Preventive health care stops trouble before it starts.
Written by Kay Foley
The Centers for Disease Control (CDC) estimates that over 100,000 lives could be saved each year if everyone in the U.S. received the preventive care doctors recommend, such as regular check-ups with their physician, screening for problems like high blood pressure, and immunizations against disease.
Thomas Hunt, M.D., professor and chair, Department of Family Medicine at Roseman University College of Medicine in Las Vegas, explained that the U.S. Preventive Services Task Force (USPSTF) advised the federal government on which preventive medical services are scientifically proven to increase longevity or improve quality of life. Insurance companies are obligated under the ACA to provide those services for free, with no deductible or co-pay, when delivered by a provider in the insurance plan’s network. Some companies that are “grandfathered in” don’t have a legal obligation to provide these services at no cost, but in order to compete, many are adding this coverage to their policies.
The ACA mandates that insurers cover annual visits to your doctor, and the doctor then decides which tests are appropriate according to your age, physical condition, family history, and many other factors. Most adults should get regular screenings for high blood pressure, high cholesterol, diabetes, and other chronic conditions that can cause severe problems, or even death, if left untreated.
“The two most important keys to longevity in older adults are flexibility and lung capacity.”
~ Dr. Stephanie Youngblood
For example, high blood pressure has been called “the silent killer” because victims can go for years without noticing any symptoms, although they are at increased risk for heart attack, stroke, aneurisms, and other deadly consequences. A simple test followed by prescription medicine and lifestyle changes can help keep the condition under control.
Your doctor may also recommend screening for various types of cancers, including mammograms for women, prostate exams for men, and colonoscopies for older adults or those with family histories of colorectal cancers. Any preventive screenings (those used to diagnose a disease) are covered under the ACA, although screenings ordered because the patient is already symptomatic are not included.

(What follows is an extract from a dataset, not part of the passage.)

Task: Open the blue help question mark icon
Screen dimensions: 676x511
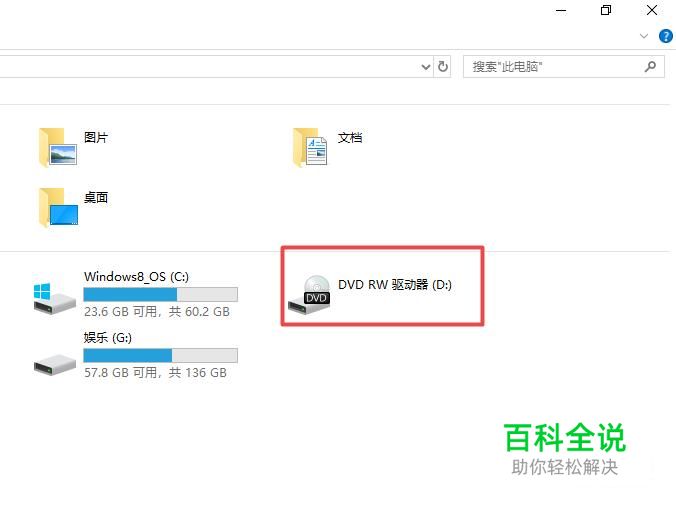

Well-child visits are covered by the ACA, to make sure your child is developing normally, to check vision and hearing, and to screen for problems like autism or sickle cell anemia.
What About Vaccinations?
Despite the recent controversy about vaccinations, the USPSTF recommends that all children be vaccinated against measles, mumps, whooping cough, and other so-called “childhood diseases.” This means that most insurance companies must provide them at no charge, which is good news for Nevada, which ranks 38th among the 50 states in the percentage of preschool children who are up to date with vaccinations.
Many adults could also benefit from protection against diseases like influenza, pneumonia, shingles, tetanus, and hepatitis. Some vaccinations are only effective for a limited number of years, while others offer lifetime protection against diseases that can have serious consequences. Hunt recommends you ask your doctor which vaccinations would be appropriate for you.
What to Do First?
Dr. Stephanie Youngblood, a chiropractor who has practiced in Las Vegas for 30 years, advises patients to get regular check-ups with their physician to discuss any concerns and to get tested for high blood pressure, cholesterol, and Vitamin D levels. She explained, “Vitamin D deficiency can be a precursor to many chronic illnesses.” She also recommended that adults get a spinal wellness check with their chiropractor to assess their spinal health, and then follow any recommended treatment protocols.

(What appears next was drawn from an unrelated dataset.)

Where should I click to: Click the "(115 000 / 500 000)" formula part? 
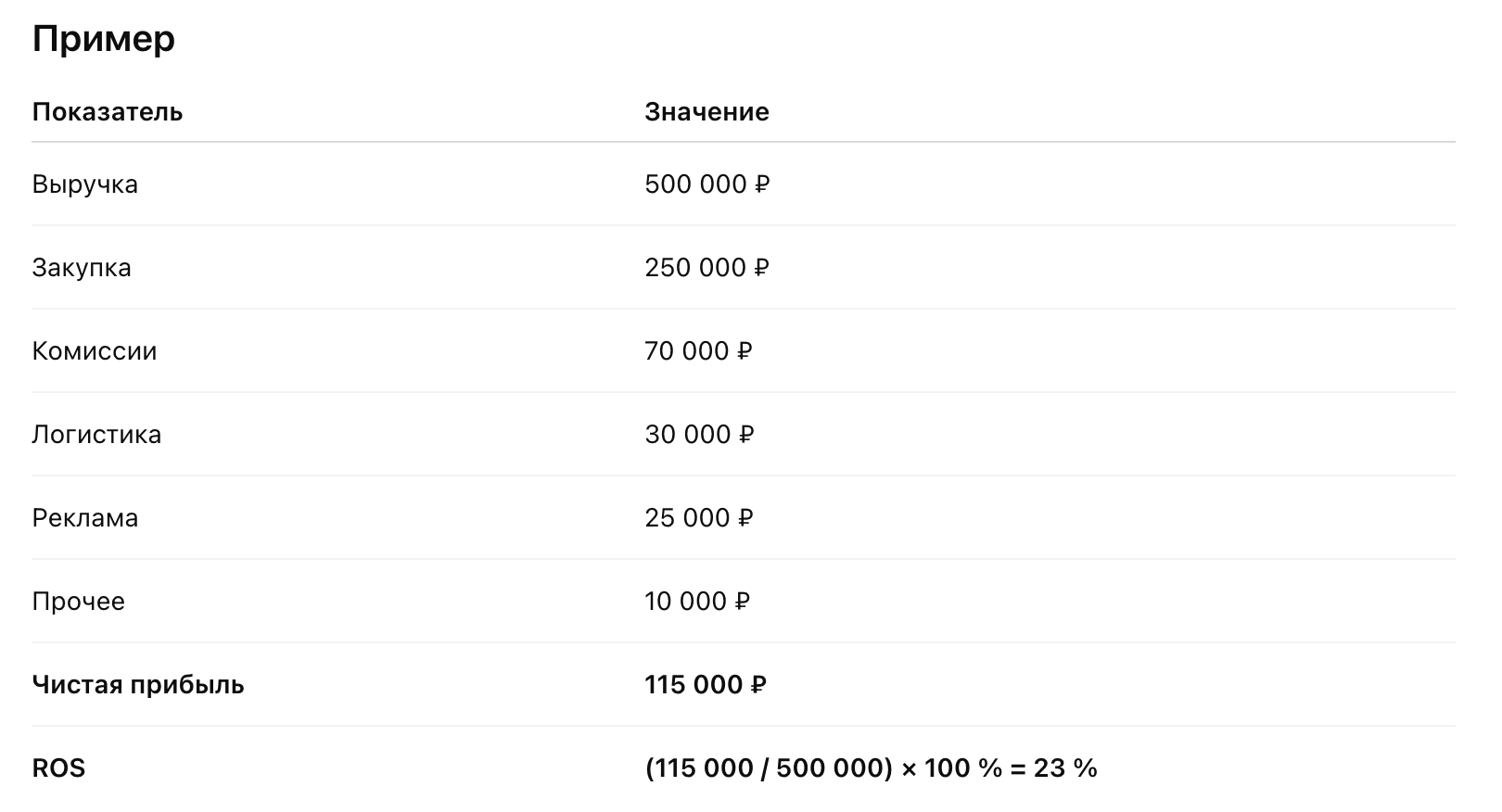[769, 768]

Youngblood said the two most important keys to longevity in older adults are flexibility and lung capacity. She recommends that her patients use regular stretching exercises to keep themselves limber, along with aerobic exercise to maintain lung capacity. Physical activity is also good at relieving stress, which can contribute to a variety of health problems.
“…everyone should see a physician at least once a year.” ~ Dr. Thomas Hunt
A focus on proper nutrition, such as eating more whole foods and avoiding processed foods and sugar, can also help maintain overall health. Youngblood recommends that her patients make an effort to get enough sleep and supplement their diets with essential fatty acids like those in fish oil, as well as taking a daily multivitamin.

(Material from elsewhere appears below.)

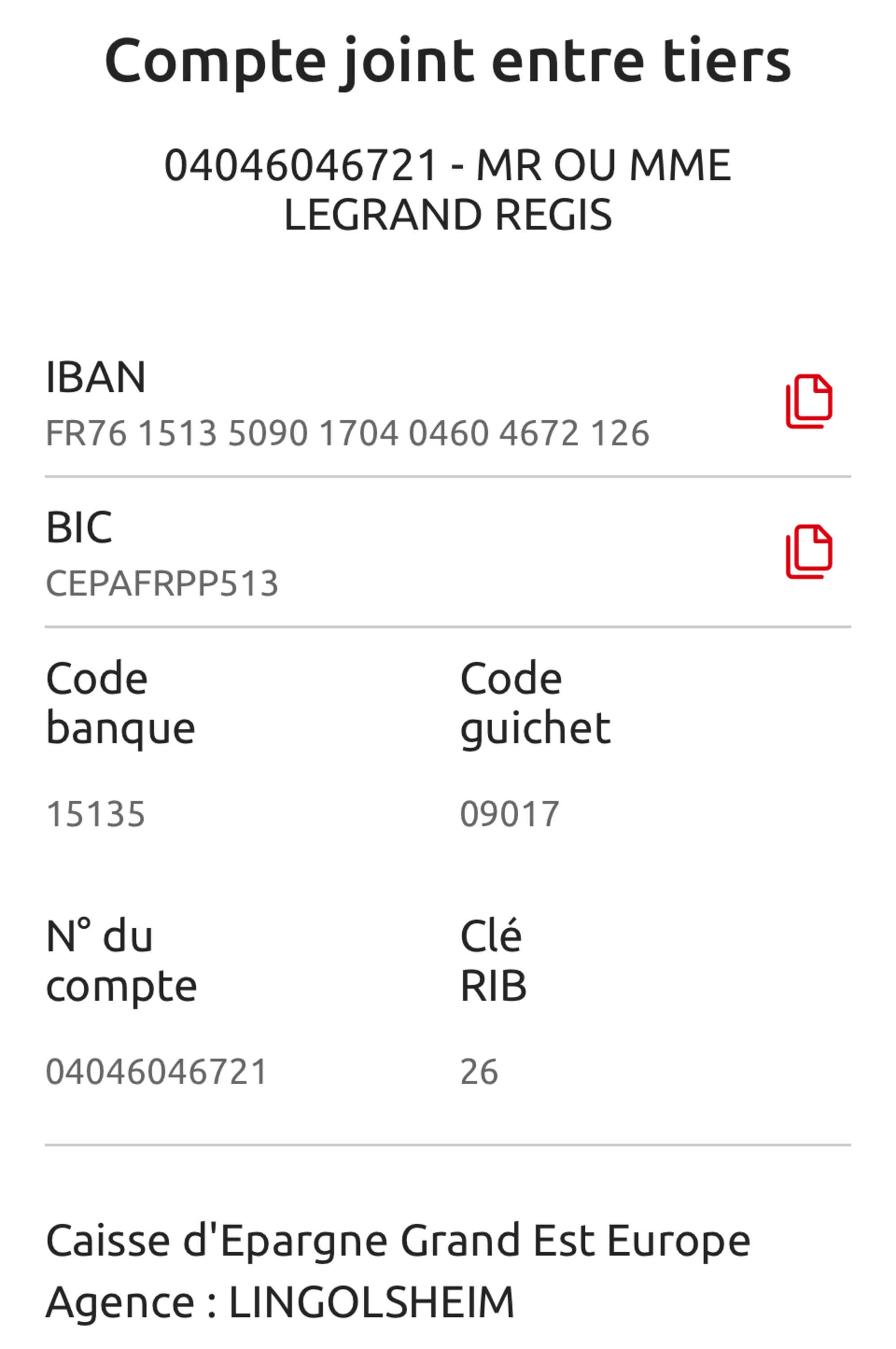Tap the Caisse d'Epargne Grand Est Europe text

click(398, 1241)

Does Your Doctor Know You?
“It’s my personal belief that everyone should see a physician at least once a year,” stated Hunt. “It doesn’t have to be a complete physical workup. Instead, it’s a chance to catch up on things, discuss any concerns or worries you might have, and maybe learn about some new treatment for your medical issues.” It also helps to develop an ongoing relationship with the doctor, which can pay off when you get sick. For example, said Hunt, “If I know that you’re a stoic person who never complains, my level of worry about your symptoms is likely to be much higher than it would be for someone who’s constantly in the office complaining about minor ailments.”
Hunt, who has been practicing in Las Vegas since 1998, said when he consults with a patient, he recommends self-care as the first line of defense. This includes following a healthy diet, exercising regularly, and avoiding “polluting the body” with drugs, smoking, and excess alcohol. He noted that safety measures, such as using seat belts while driving and wearing helmets while bike riding, may not be medical treatments, but they can also prevent injury and even save lives.
Isn’t it time to check with your insurance company to see which preventive services it covers? Then, make an appointment for a checkup with your physician and get the examination and screenings you need to make sure you stay healthy.